Как было уже сказано, ни Сергию, ни Алексию не удалось добиться никаких реальных уступок в области религиозного обучения детей. Было оставлено в силе законодательство 1929 г., запрещавшее преподавание вероучения группам детей больше трех человек, причем преподавание в таких группах разрешалось только лицам соответствующей педагогической квалификации, каковая устанавливается местным отделом народного образования38. В советских условиях официальное признание священника квалифицированным педагогом было просто немыслимым. Несмотря на заявление Карпова, что родители могут не только сами обучать детей, но и поручать это священнику, к которому дети могут ходить на дом, преподавательская деятельность священника была фактически ограничена его собственными детьми. В самые "либеральные" 40-е гг. известны только отдельные случаи религиозных бесед священников с детьми после богослужения, иногда такие беседы сопровождались показом диапозитивов, иллюстрировавших ветхозаветные и новозаветные тексты. Когда священников приглашали на обед, за столом начинались иногда разговоры на религиозные темы, на которых

201

могли присутствовать и дети. Ребенок мог получить ответ на интересовавшие его вопросы на исповеди39.

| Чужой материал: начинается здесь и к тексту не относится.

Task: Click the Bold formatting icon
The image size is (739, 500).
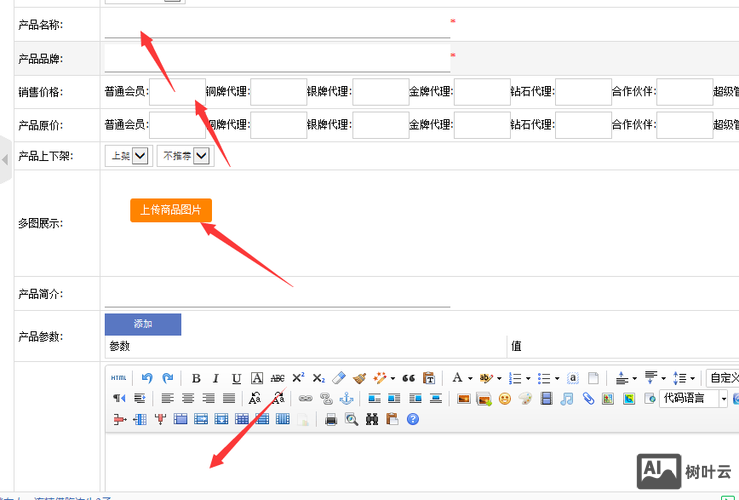Action: [196, 378]
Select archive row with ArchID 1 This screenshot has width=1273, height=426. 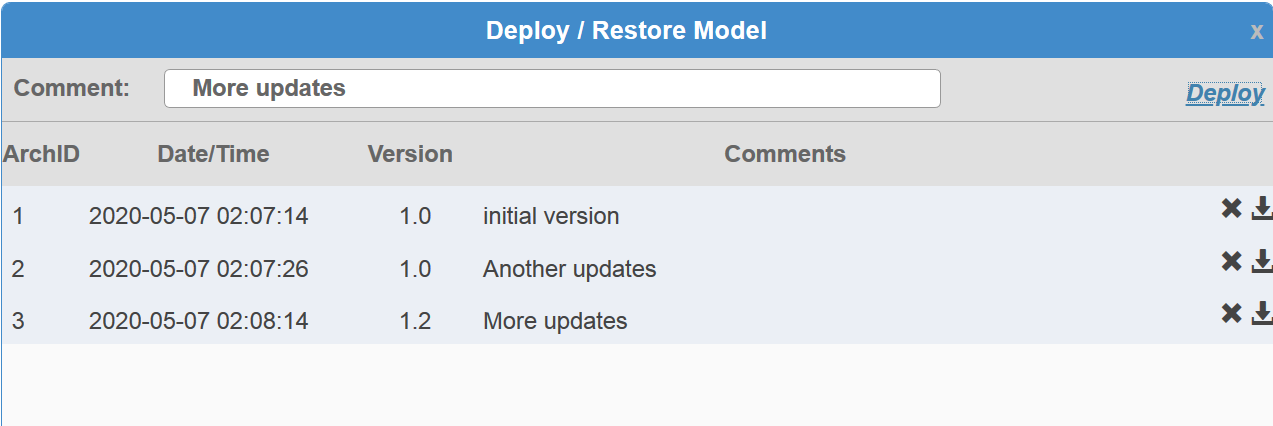click(18, 216)
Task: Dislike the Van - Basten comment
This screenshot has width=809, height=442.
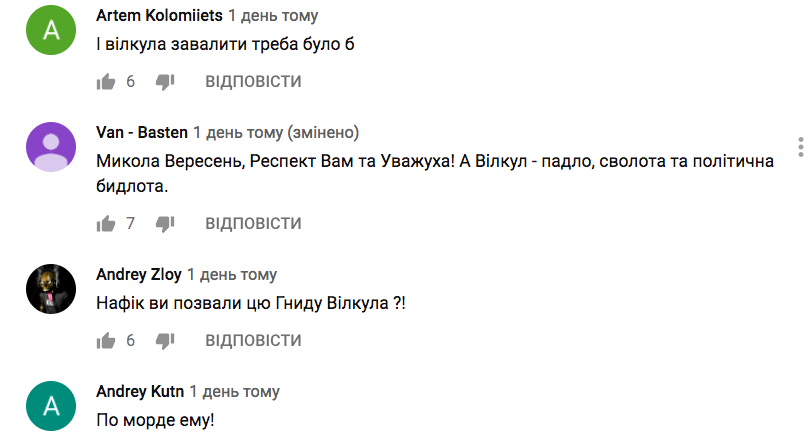Action: (x=165, y=223)
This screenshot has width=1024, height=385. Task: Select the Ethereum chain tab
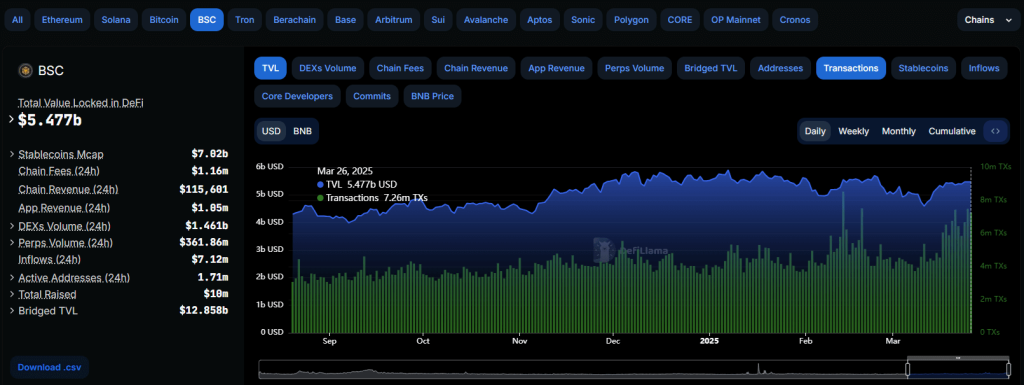point(62,20)
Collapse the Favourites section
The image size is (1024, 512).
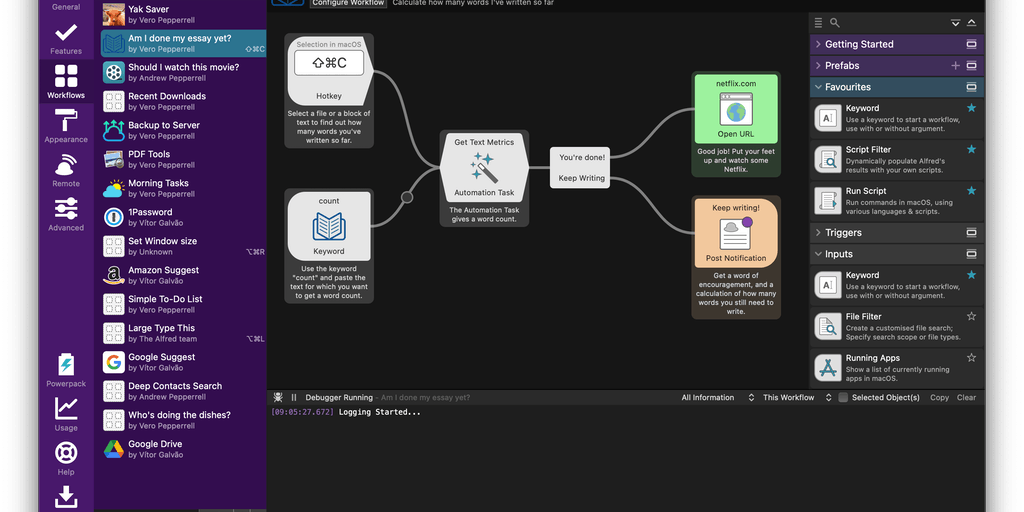pos(848,87)
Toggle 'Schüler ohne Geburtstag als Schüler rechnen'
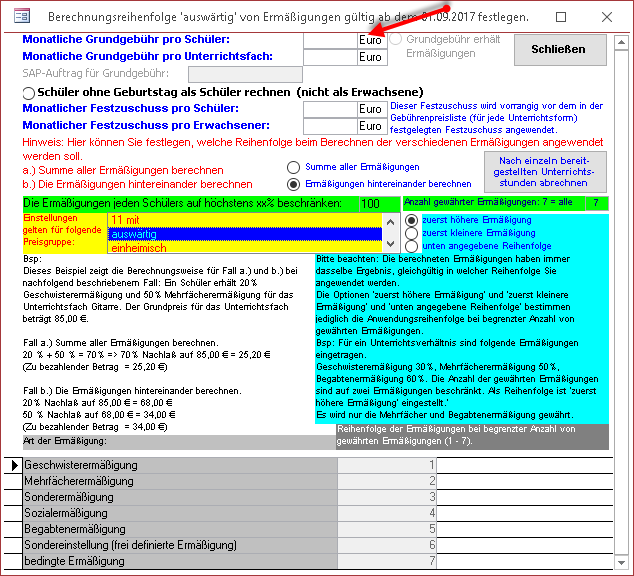634x576 pixels. [x=29, y=92]
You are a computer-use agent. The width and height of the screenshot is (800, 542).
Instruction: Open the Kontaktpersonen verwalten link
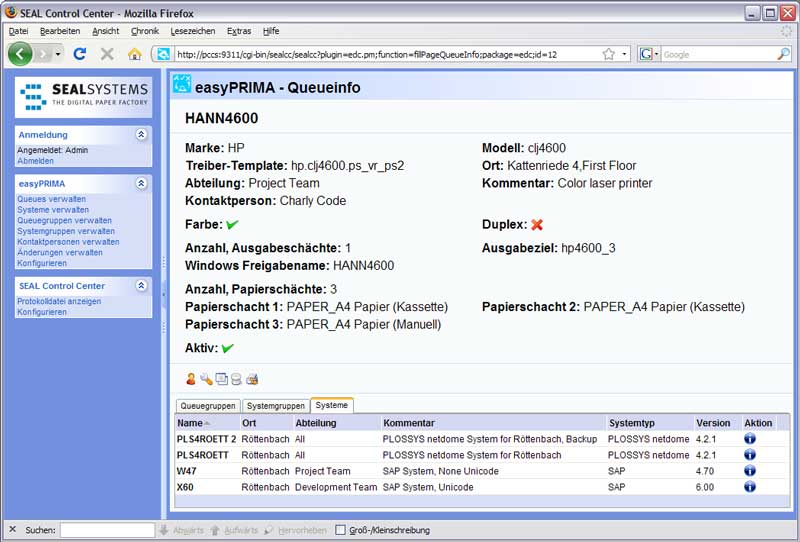[68, 242]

Как только митрополит Алексий вступил в должность местоблюстителя, он послал Сталину телеграмму, в которой обещал продолжать церковную политику Сергия, и заверял Сталина в своей любви и преданности. В своей телеграмме от 24 октября

1944 г. Сталин поблагодарил Алексия за его широкую патриотическую деятельность и щедрые церковные пожертвования на сирот войны. Вскоре после своего избрания в патриархи, 10 апреля

1945 г., Алексий был принят Сталиным. На встрече присутствовал министр иностранных дел Молотов. Алексия сопровождал митрополит Николай Крутицкий, глава Отдела внешних церковных сношений Русской православной церкви. Предметом разговора были, по-видимому, внешнеполитические вопросы, и от Церкви ожидалась всемерная защита интересов советского государства в международном церковном движении. Именно так можно лучше всего охарактеризовать последовавшие многочисленные речи и пропагандистские выступления представителей Московской патриархии, в особенности самого митрополита Николая.

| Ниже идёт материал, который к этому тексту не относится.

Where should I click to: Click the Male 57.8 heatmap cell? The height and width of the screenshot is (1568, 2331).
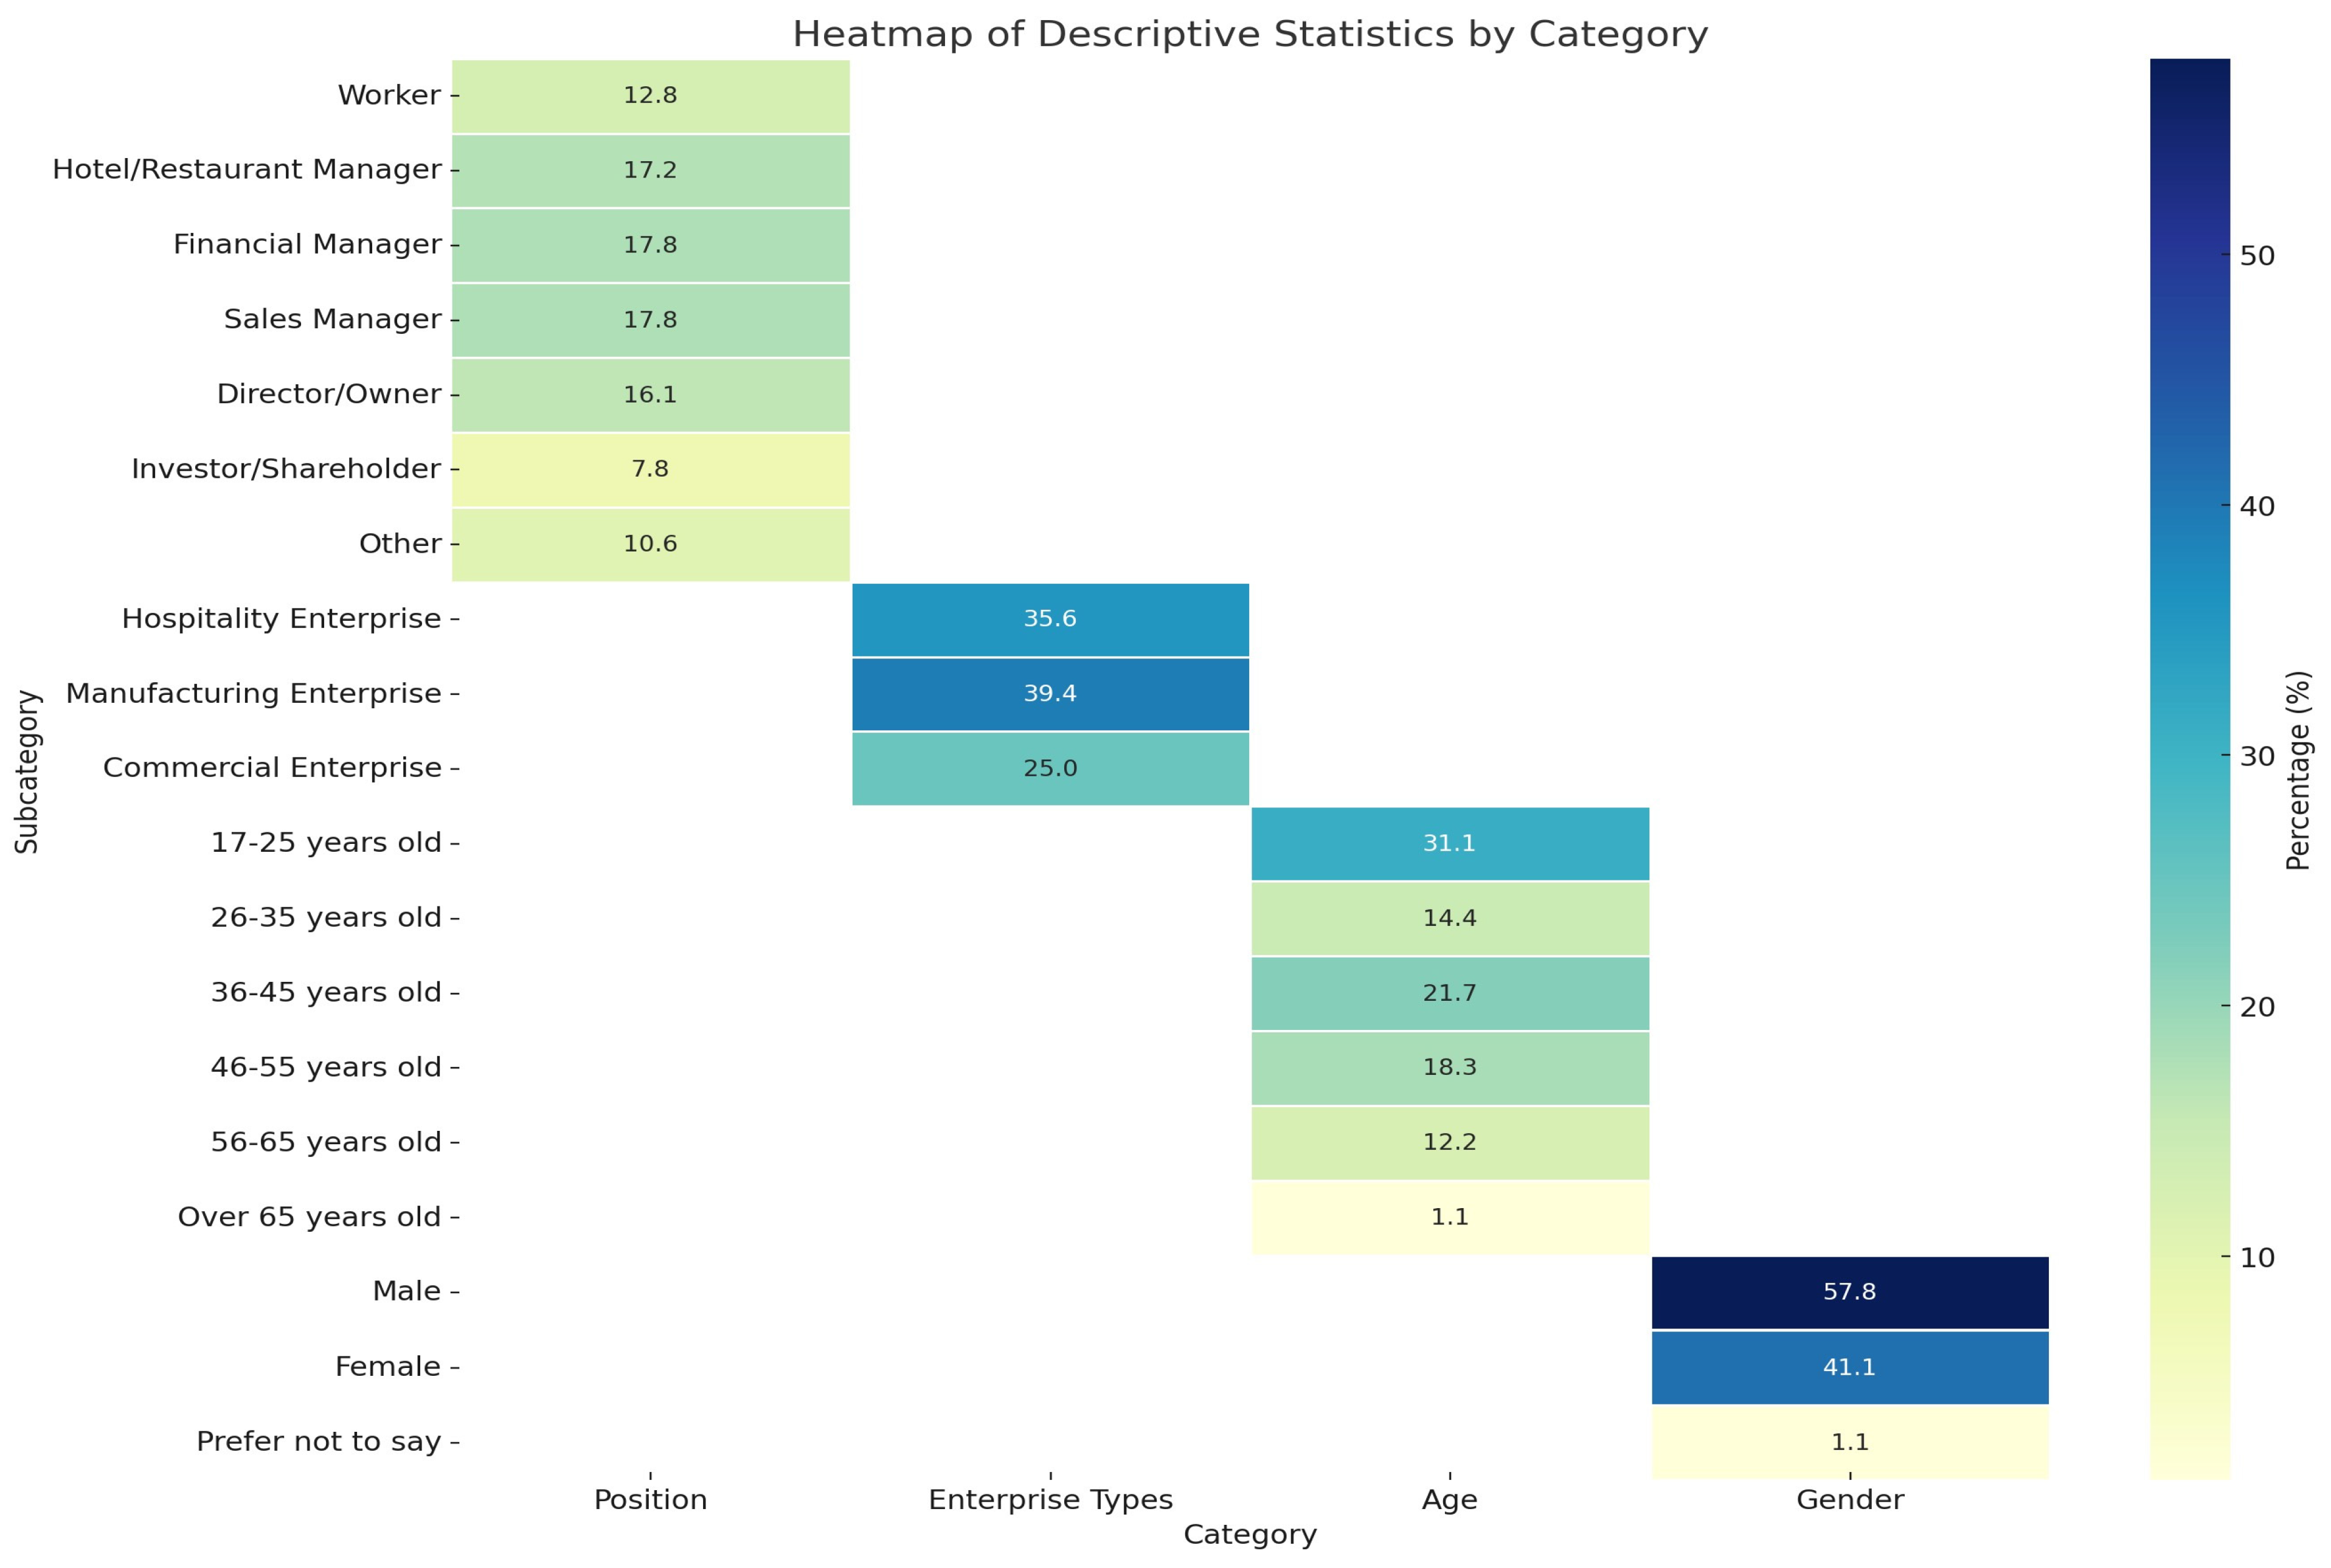tap(1849, 1292)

28 мая патриарх Алексий отправился в паломничество на Святую Землю, несомненно, получив на это разрешение, а может быть, и указание самого Сталина во время их недавнего разговора. Впервые в истории русский патриарх ехал паломником на Святую Землю, и цель этой поездки была не только религиозной, но и политической: нужно было продемонстрировать всему некоммунистическому миру, что Русская Церковь свободна, что положение в Советском Союзе изменилось к лучшему и что антикоммунистическая пропаганда является в этом отношении грубым преувеличением.

На обратном пути патриарх остановился в Египте и посетил патриарха Александрийского. Один русский эмигрантский приход в Египте присоединился к Московской патриархии. Из Египта патриарх направился в Бейрут, где он посетил патриарха Антиохийского, и к концу июня вернулся в Москву. В течение всей поездки патриарха принимали главы правительств и видные политические и церковные деятели.

Сопровождавший патриарха митрополит Николай, прежде чем вернуться в Москву, поехал в Англию. Там он выступил в Лондонском университете с речью о нацизме как о главном враге человечества, христианства и цивилизации. Архиепископ Йоркский устроил в его честь прием. На этом приеме архиепископ в унисон с тогдашней политикой Московской патриархии обрушился на Ватикан, называя его общим врагом православия и англиканства и заявил, что в своем вероучении православие и англиканство почти не различаются. Митрополит Николай был принят королем Георгом VI в Букингемском дворце. Он служил и проповедовал в местной Русской православной церкви, незадолго перед этим присоединившейся к Московской патриархии40.